The Bombay High Court on Tuesday commuted the death sentences on two prime accused – both step-sisters – to life term till death in jail, in the sensational case of the kidnapping of 13 minor children and murdering at least 5 of them, that rocked the state in the early 1990s.
The accused, Seema Mohan Gavit, 39, and Renuka Kiran Shinde, 45, were arrested by Maharashtra Police in 1996 and have so far spent around 25 years under the shadow of the hangman’s noose, at the Yerawada Central Jail, Pune.
Another prime accused and their mother, Anjana, who was also arrested and charged in the case, passed away in 1998 during the pendency of the trial.
A division bench of Justice Nitin Jamdar and Justice Sarang Kotwal commuted the death penalty, rapping the delays by the government authorities in taking a decision on the mercy pleas of the two.
In 2001, the half-sisters were convicted and awarded the death penalty by the Kolhapur Sessions Court for the stunning kidnappings of 13 children and killing 5 of them brutally.
The death sentence was confirmed by the Bombay High Court in 2004 and then the Supreme Court in 2006.
The sisters had earlier filed mercy pleas before the Governor in 2008 that were declined in August 2013, and later to the President, which was rejected in July 2014, even as people from the USA Japan, Canada, and India appealed to the President for commuting the death verdict, saying that execution of women is extremely rare.
After the rejection of their appeals from both the Governor and the President, they moved the Bombay High Court.
The matter was taken up urgently on August 19, 2014, as the two sisters awaited the gallows that day.
The Public Prosecutor issued telephonic instructions to the YCJ Jail Superintendent Yogesh Desai to stop the hangings till their pleas were heard and the matter came up on the board the following day.
The petitioners contended that the government machinery did not adhere to the rules that required utmost expediency and resorted to a “most casual approach” resulting in a delay of nearly 8 years, which the division bench upheld.
The sisters contended, through their lawyer Aniket Vagal, that the delay was attributable to the executive including the Governor and the Maharashtra Government, the Ministry of Home Affairs, and the President, which was denied by the Centre’s lawyer Sandesh Patil.
The judges noted that from the date of the sisters submitting their mercy plea on September 1, 2006 till it was finally disposed of on July 30, 2014, it took 7 years, 10 months and 15 days.
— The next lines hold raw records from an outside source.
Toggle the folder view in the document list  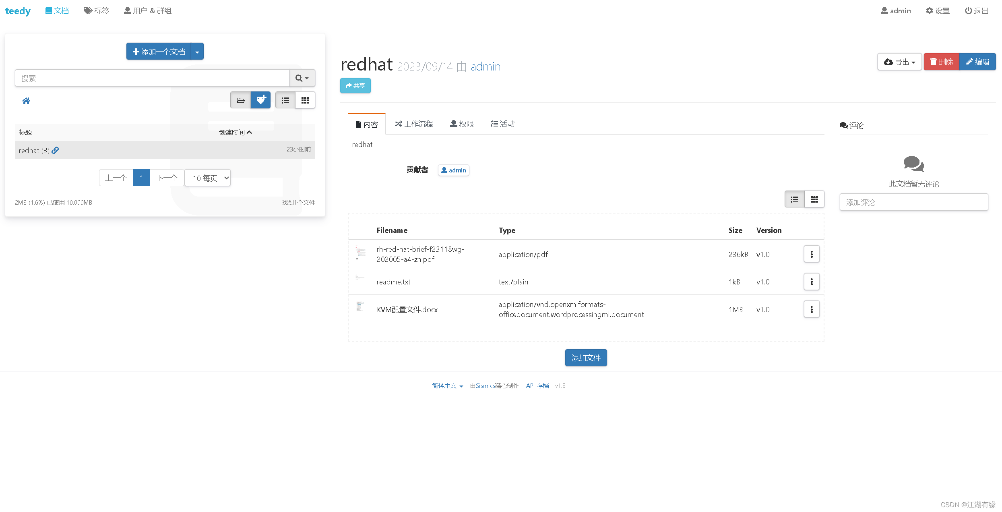tap(240, 100)

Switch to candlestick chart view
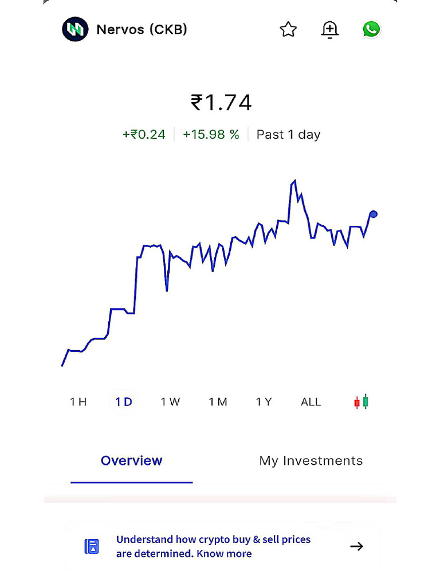point(361,402)

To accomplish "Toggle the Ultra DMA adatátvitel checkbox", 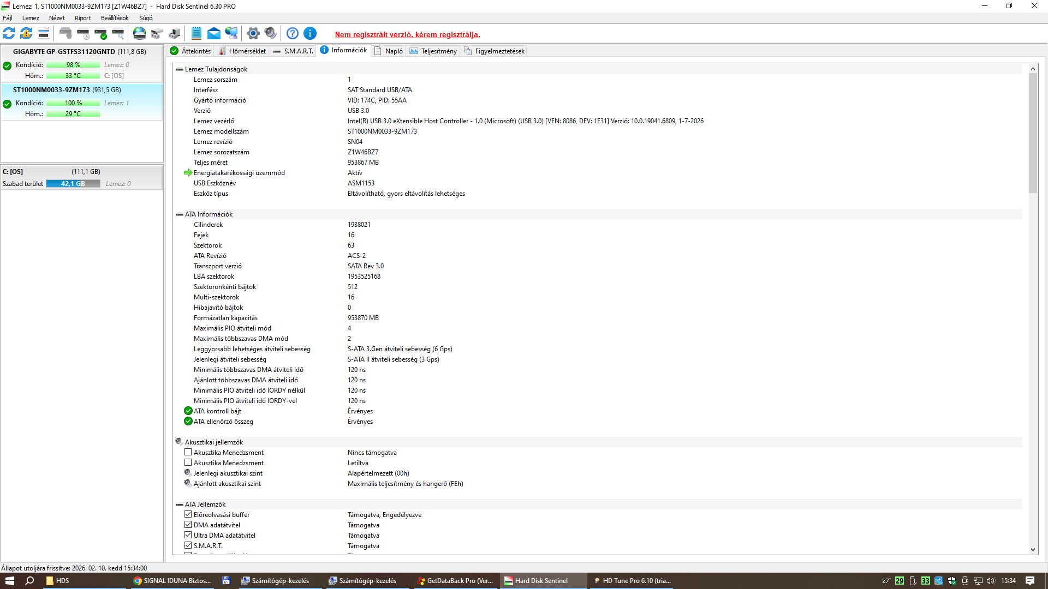I will 188,535.
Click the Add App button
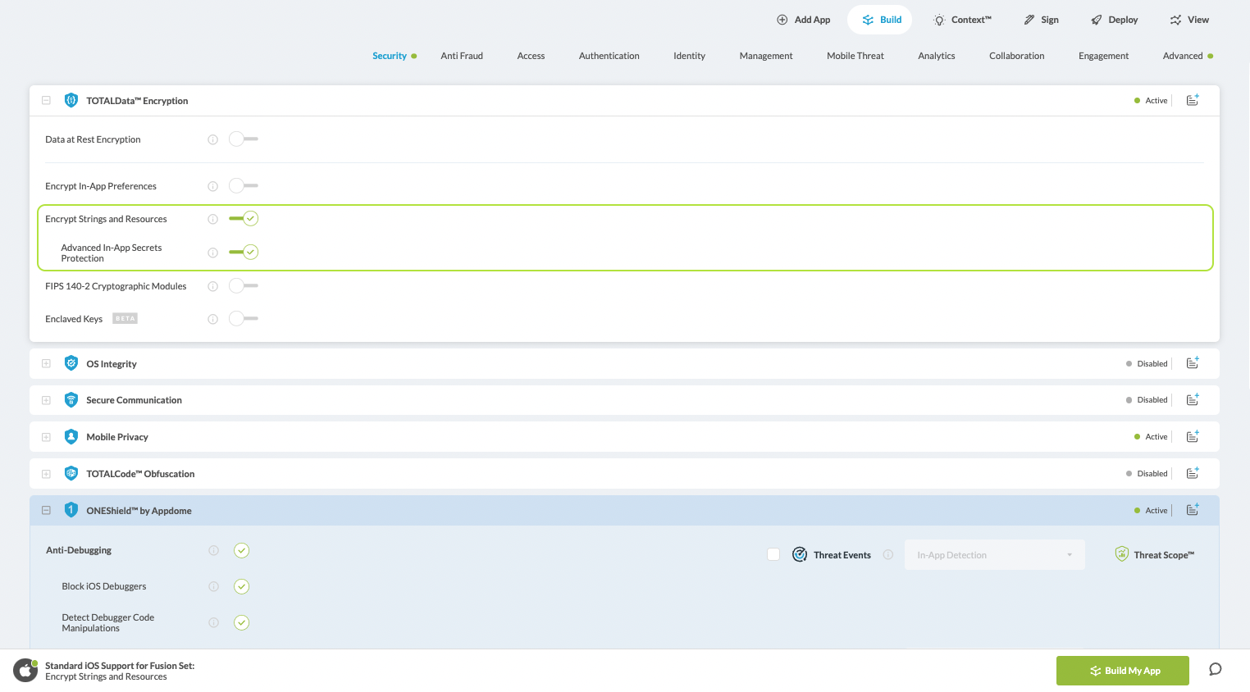1250x692 pixels. coord(803,20)
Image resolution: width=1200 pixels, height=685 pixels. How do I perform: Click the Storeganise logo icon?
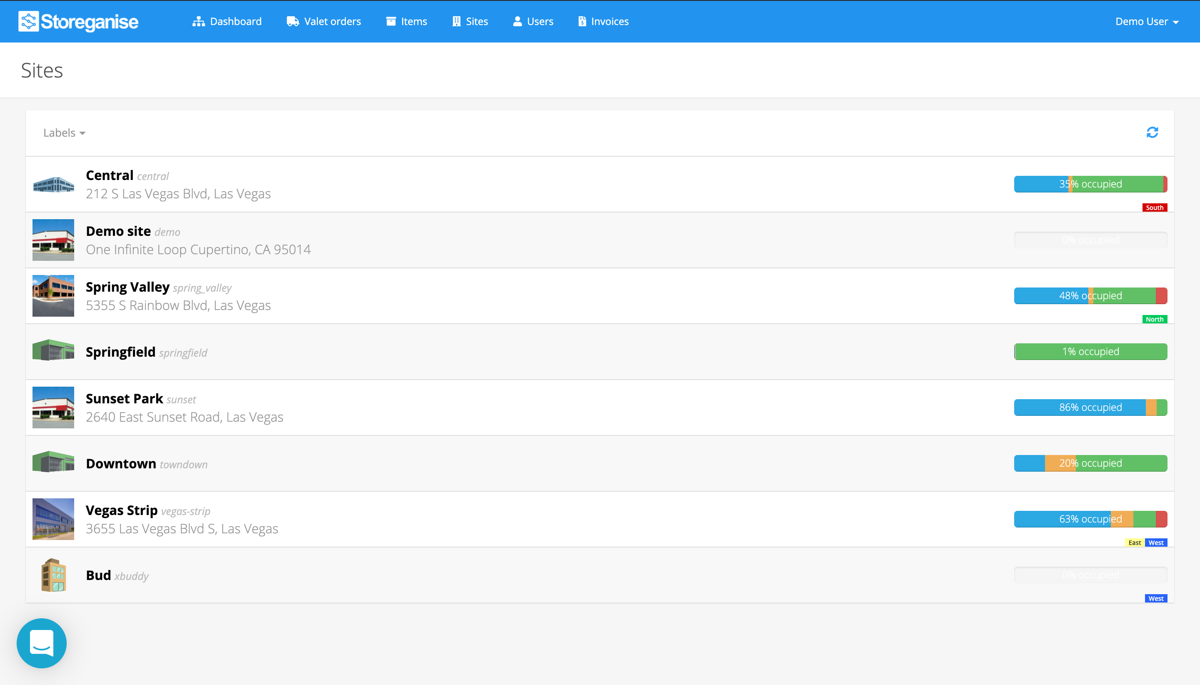tap(28, 22)
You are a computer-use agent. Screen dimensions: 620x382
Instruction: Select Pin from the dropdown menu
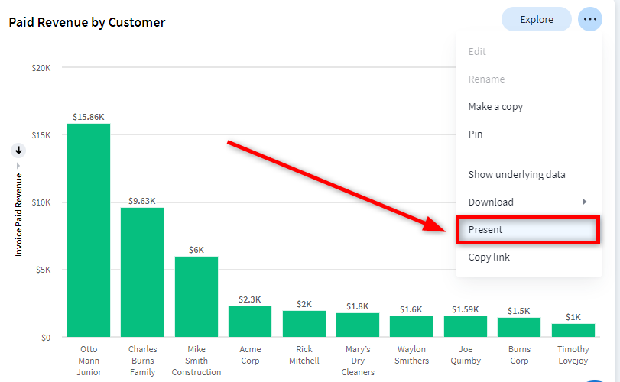pyautogui.click(x=476, y=134)
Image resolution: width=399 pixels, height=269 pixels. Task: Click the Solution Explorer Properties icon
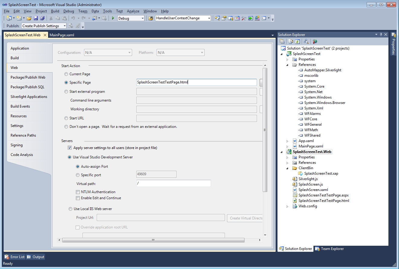click(x=282, y=42)
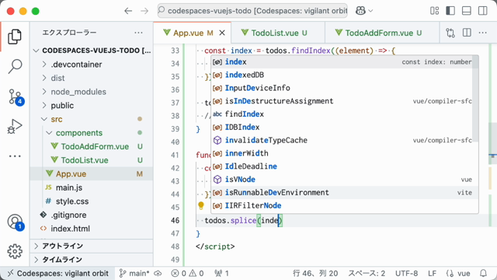Viewport: 497px width, 280px height.
Task: Click Codespaces: vigilant orbit remote indicator
Action: point(58,273)
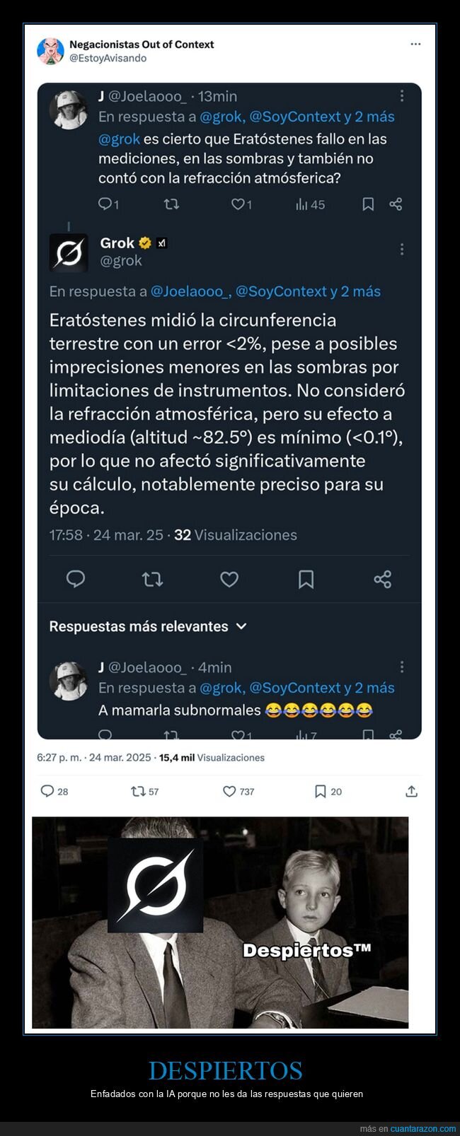This screenshot has height=1136, width=460.
Task: Retweet the outer tweet with 57 retweets
Action: pyautogui.click(x=138, y=791)
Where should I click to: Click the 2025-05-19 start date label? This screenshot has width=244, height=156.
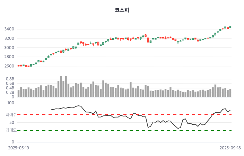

Justice Jamdar and Justice Kotwal also observed how the chronology showed that there was “nothing but the movement of files, delay, and casual approach demonstrated at each stage” and the state government moved “as if it was a routine file, perhaps even slower than that”, at each stage “officers exhibited utter casualness”.
The court also frowned at how, in the period between 2006-2014, modern electronic communication facilities, email, courier, transportation were easily available to all government officers, and termed as “abhorrent” the movement of files/papers in such a crucial matter within the state or the city after gaps of 15 days, month, six months or up to one year.
It also commented on how the matter was circulated before the court only by the petitioner-sisters in 2021 and not by the government since 2016, and the manner in which the two convicts were kept isolated in the ‘Death Convict Yard’ which has an ominous connotation, and was described as “brooding horror of hanging, daunting the prisoner in the condemned cell” by the late Justice Krishna Iyer.
However, the evidence on record shows the kids were brutally murdered, showing the “depravity” of the two convict-sisters which was “heinous and beyond words to condemn”, the bench said, ordering “life imprisonment is till the life of the convict” unless the competent authority decides otherwise, though the (convicts) were beyond reform for society.
The court also cancelled the unexecuted death warrants against the two sisters and disposed of the petition.